Eager execution guide: using GradientTape with keras.model and tf.keras.layer #20630

skeydan · 2018-07-08T16:47:32Z

System information

Have I written custom code (as opposed to using a stock example script provided in TensorFlow): no
OS Platform and Distribution (e.g., Linux Ubuntu 16.04): Linux Fedora 28
TensorFlow installed from (source or binary): binary
TensorFlow version (use command below): 1.9
Python version: 3.6
Bazel version: N/A
CUDA/cuDNN version: N/A
GPU model and memory: N/A
Exact command to reproduce:N/A

Describe the problem

The eager execution doc

https://www.tensorflow.org/programmers_guide/eager

does not provide a simple complete example that shows how to use gradient tape optimization with keras layers (instead of tfe.Variables).
It would be great if that could be added, as I seem to be getting gradients that are None when I try to replace tfe.Variables in the following, running, example (copied from the doc but even more simplified for ease of experimentation):

import tensorflow as tf
tf.enable_eager_execution()
tfe = tf.contrib.eager
n = 10
x = tf.random_normal([n, 2])
noise = tf.random_normal([n, 2])
y = x * 3 + 2 + noise

class Model(tf.keras.Model):
  def __init__(self):
    super(Model, self).__init__()
    self.W = tfe.Variable(5., name='weight')
    self.B = tfe.Variable(10., name='bias')
  def predict(self, inputs):
    return inputs * self.W + self.B

optimizer = tf.train.GradientDescentOptimizer(learning_rate=0.01)

model = Model()
with tf.GradientTape() as tape:
  error = model.predict(x) - y
  loss_value = tf.reduce_mean(tf.square(error))
gradients = tape.gradient(loss_value, model.variables)
print(gradients)
optimizer.apply_gradients(zip(gradients, model.variables),
                            global_step=tf.train.get_or_create_global_step())
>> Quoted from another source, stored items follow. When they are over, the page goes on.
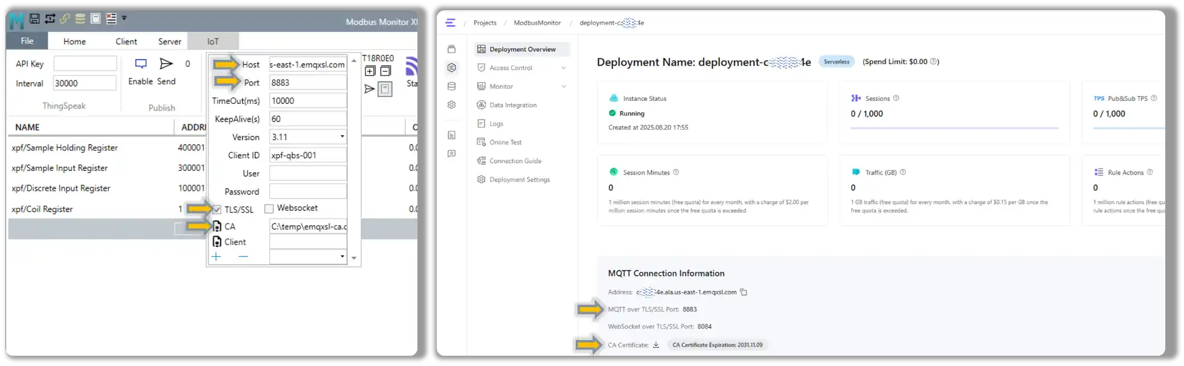The image size is (1184, 366).
Task: Click the CA certificate file browse icon
Action: [217, 226]
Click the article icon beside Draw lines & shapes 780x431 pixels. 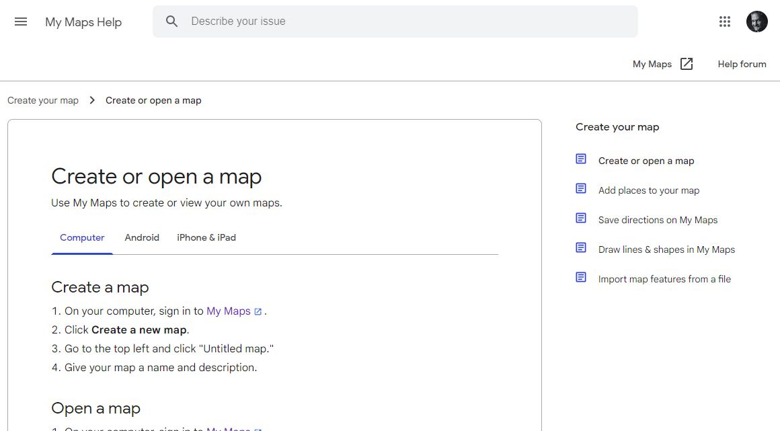[581, 248]
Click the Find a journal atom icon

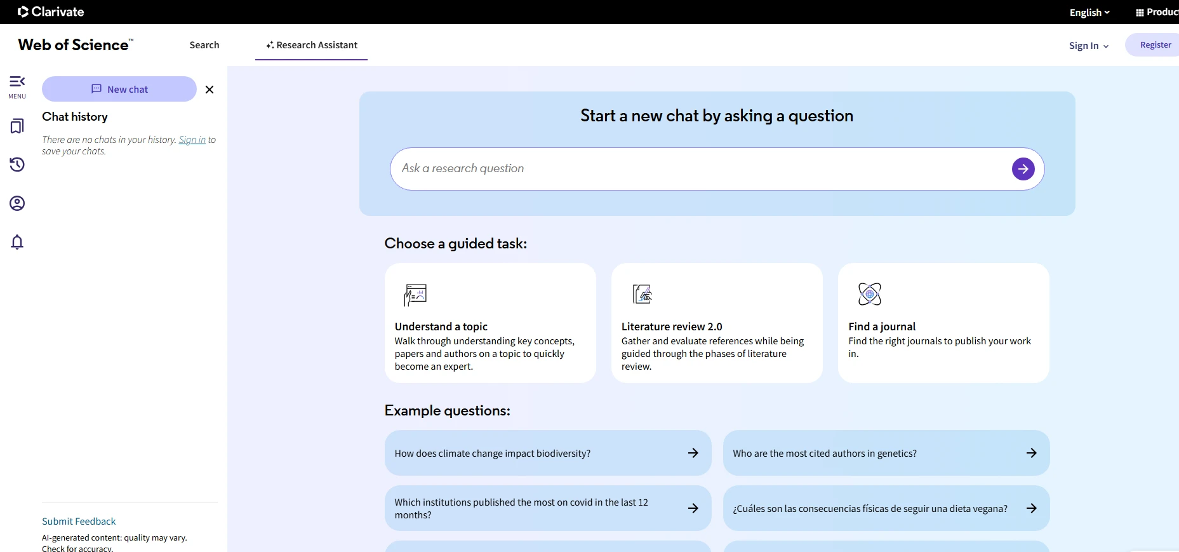pos(870,294)
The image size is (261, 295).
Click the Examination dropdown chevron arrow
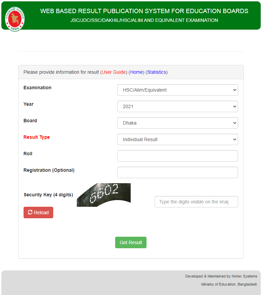click(x=235, y=90)
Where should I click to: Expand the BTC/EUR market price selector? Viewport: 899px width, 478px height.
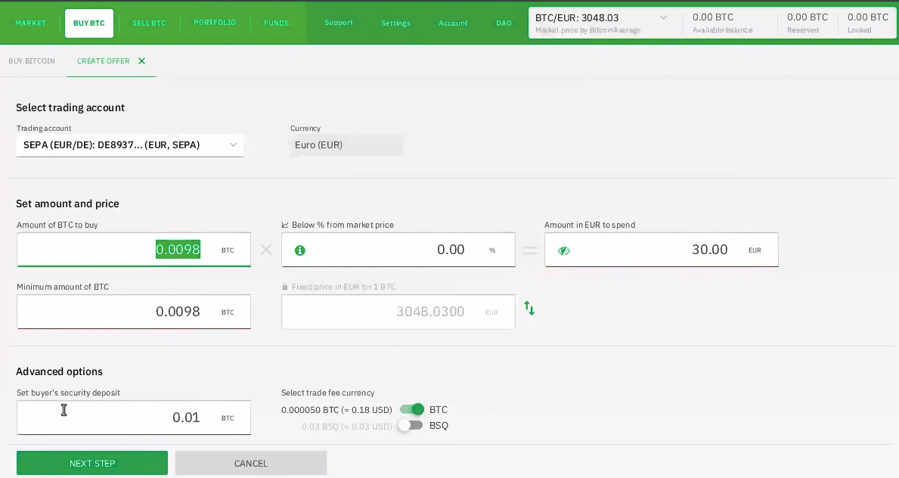point(663,17)
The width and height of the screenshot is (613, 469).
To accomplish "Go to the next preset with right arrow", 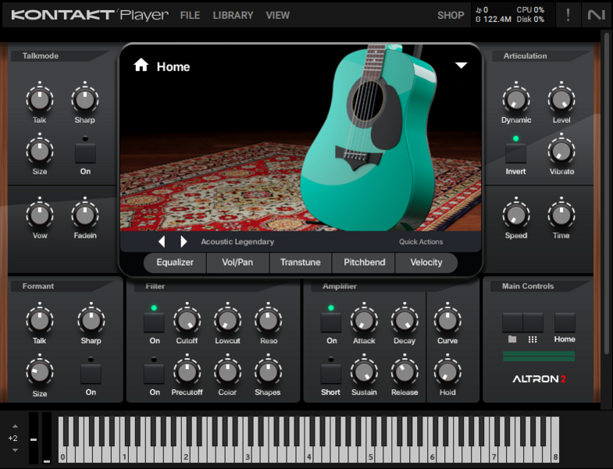I will click(184, 242).
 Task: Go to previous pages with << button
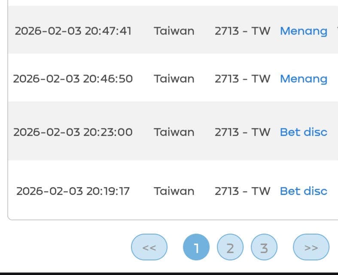click(149, 247)
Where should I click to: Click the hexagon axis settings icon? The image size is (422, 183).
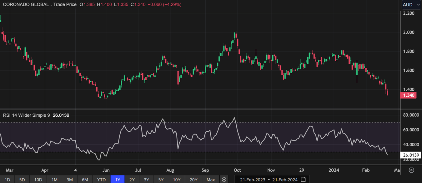coord(411,170)
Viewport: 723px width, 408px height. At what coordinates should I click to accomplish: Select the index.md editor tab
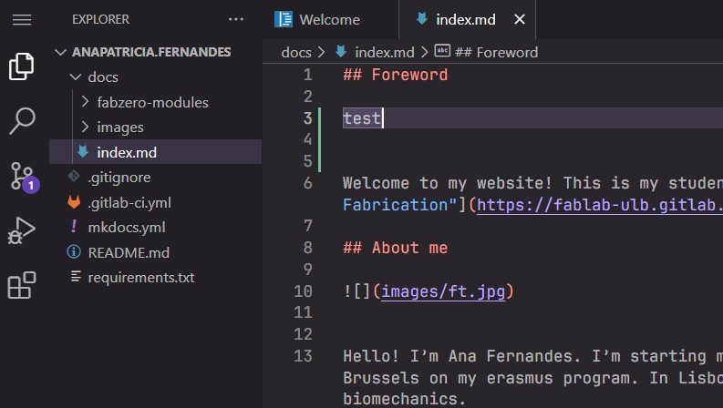click(466, 19)
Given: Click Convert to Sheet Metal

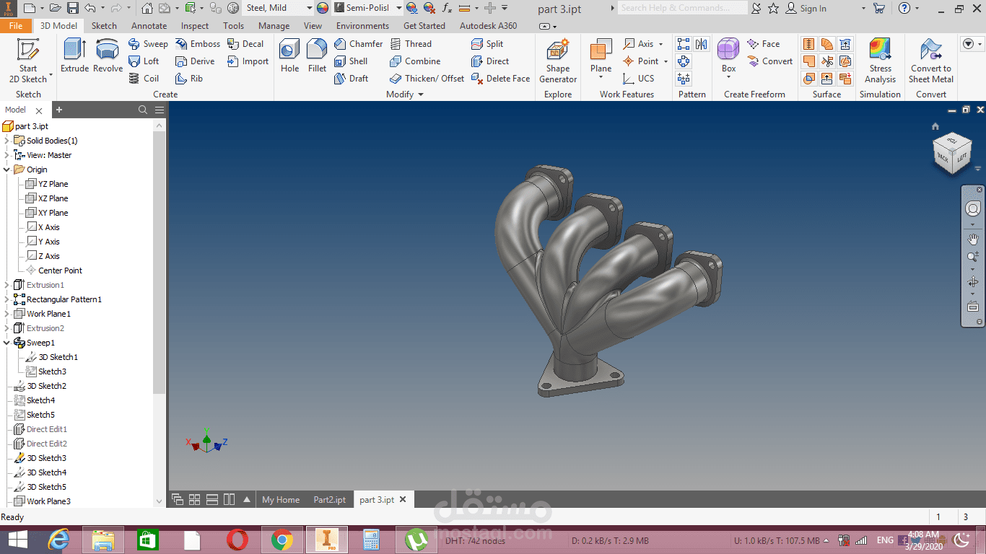Looking at the screenshot, I should [x=930, y=61].
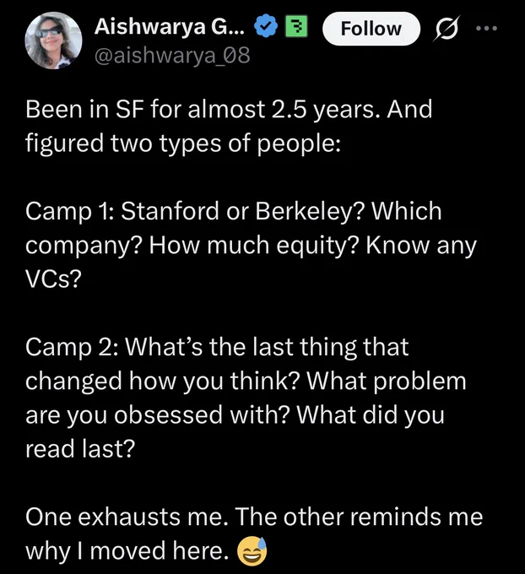Click the 'Camp 2: What's the last thing' line
This screenshot has height=574, width=525.
click(x=217, y=347)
by a Keras layer instead of weight and a bias (based on, but again simplified, the MNISTModel from the doc):

import tensorflow as tf
tf.enable_eager_execution()

n = 10
x = tf.random_normal([n, 2])
noise = tf.random_normal([n, 2])

y = x * 3 + 2 + noise

class Model(tf.keras.Model):
    def __init__(self):
        super(Model, self).__init__()
        self.dense1 = tf.keras.layers.Dense(units = 1, activation='relu')
    def call(self, inputs):
        return self.dense1(x)

optimizer = tf.train.GradientDescentOptimizer(learning_rate=0.01)

model = Model()
with tf.GradientTape() as tape:
  error = model.predict(x) - y
  loss_value = tf.reduce_mean(tf.square(error))
gradients = tape.gradient(loss_value, model.variables)
# now gradients are None
print(gradients)
optimizer.apply_gradients(zip(gradients, model.variables),
                            global_step=tf.train.get_or_create_global_step())
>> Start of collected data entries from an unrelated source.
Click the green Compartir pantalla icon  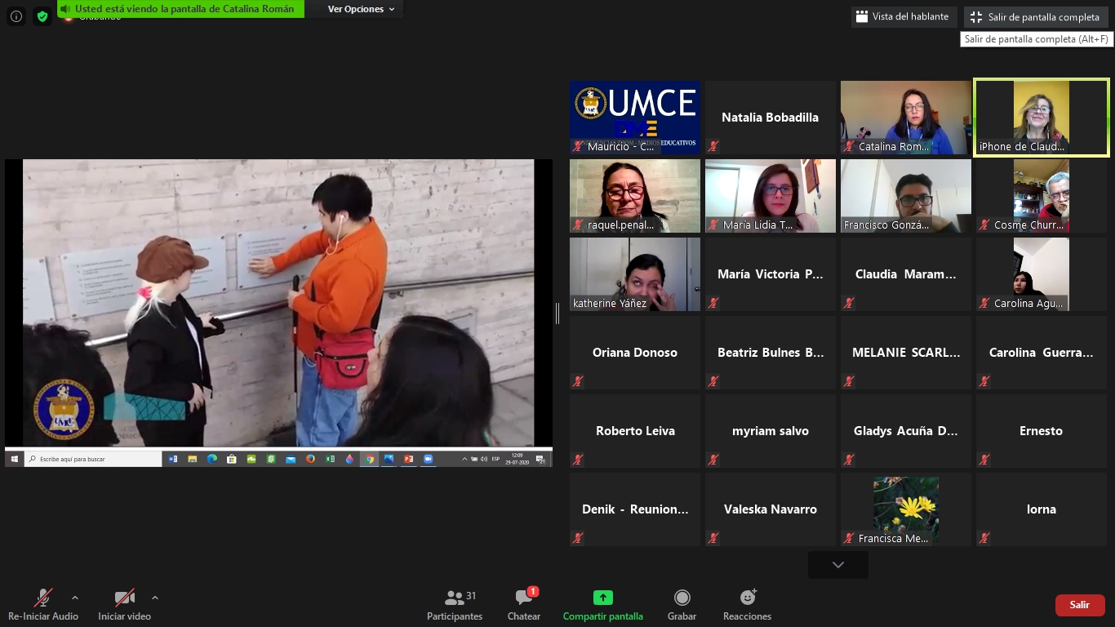coord(602,598)
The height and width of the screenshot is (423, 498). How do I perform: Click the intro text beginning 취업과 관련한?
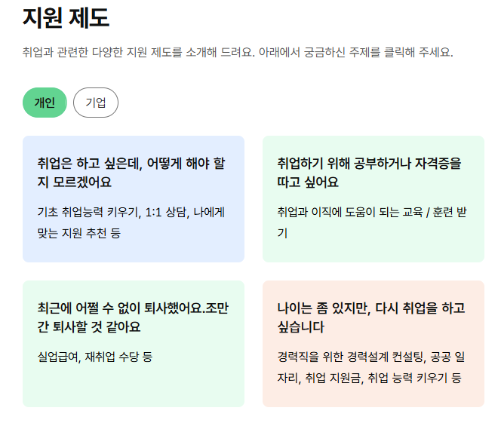(238, 53)
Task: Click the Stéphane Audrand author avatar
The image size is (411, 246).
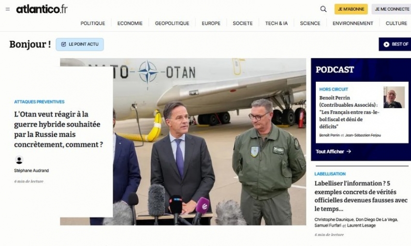Action: pos(19,160)
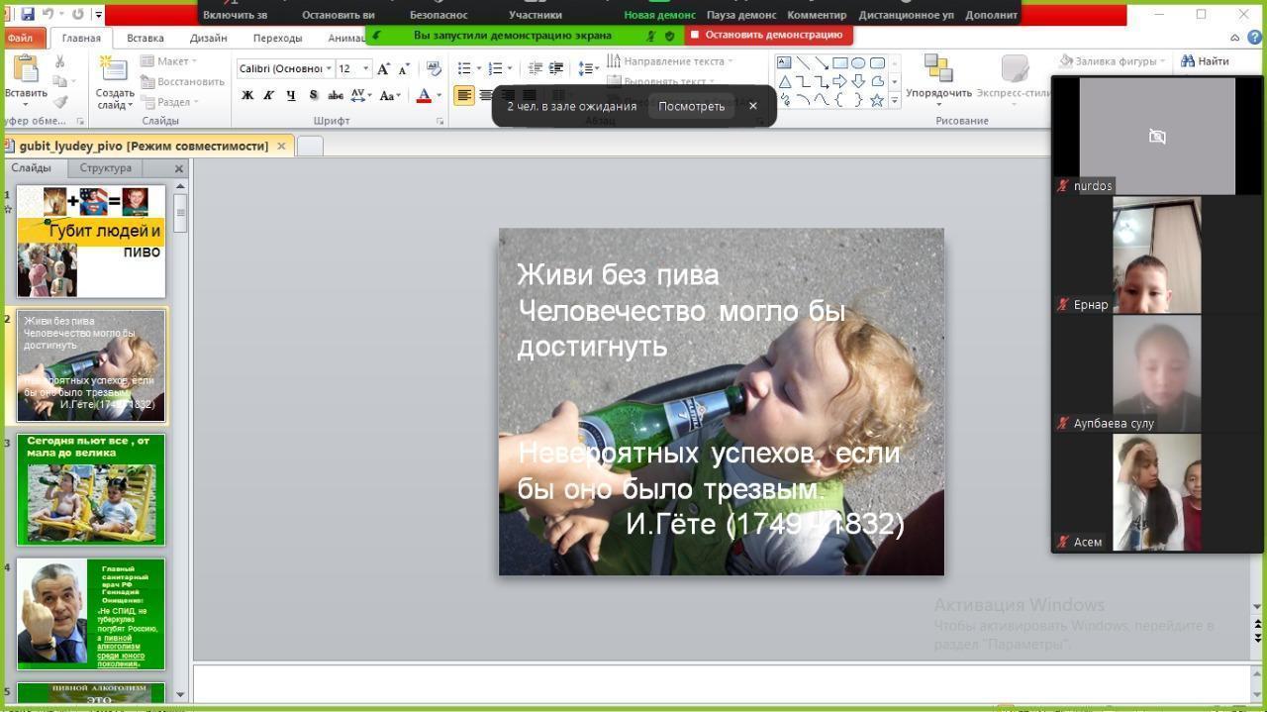1267x712 pixels.
Task: Select the star shape in shapes gallery
Action: click(876, 100)
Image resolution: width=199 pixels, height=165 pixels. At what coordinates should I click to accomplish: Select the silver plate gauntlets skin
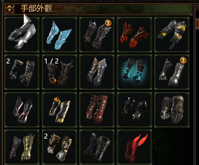click(x=22, y=35)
In this version, the gradients are None. Same if I use another construct from the doc (again, simplified):

model = tf.keras.Sequential([
  tf.keras.layers.Dense(1, input_shape=(2,))  # must declare input shape
])

It would be great if the doc could be extended to show a complete tf.keras.layer example with GradientTape. Thank you!

The text was updated successfully, but these errors were encountered:

tensorflowbutler · 2018-07-09T00:33:53Z

Thank you for your post. We noticed you have not filled out the following field in the issue template. Could you update them if they are relevant in your case, or leave them as N/A? Thanks.
Bazel version
CUDA/cuDNN version
GPU model and memory
Exact command to reproduce

skeydan · 2018-07-09T04:33:14Z

Sorry, filled in now.

asimshankar · 2018-07-10T22:50:43Z

@skeydan : Thanks for bringing this up. The documentation you're pointing to is a bit misleading, we shouldn't override predict there, we should override call since tf.keras.Model.predict isn't meant to be overridden.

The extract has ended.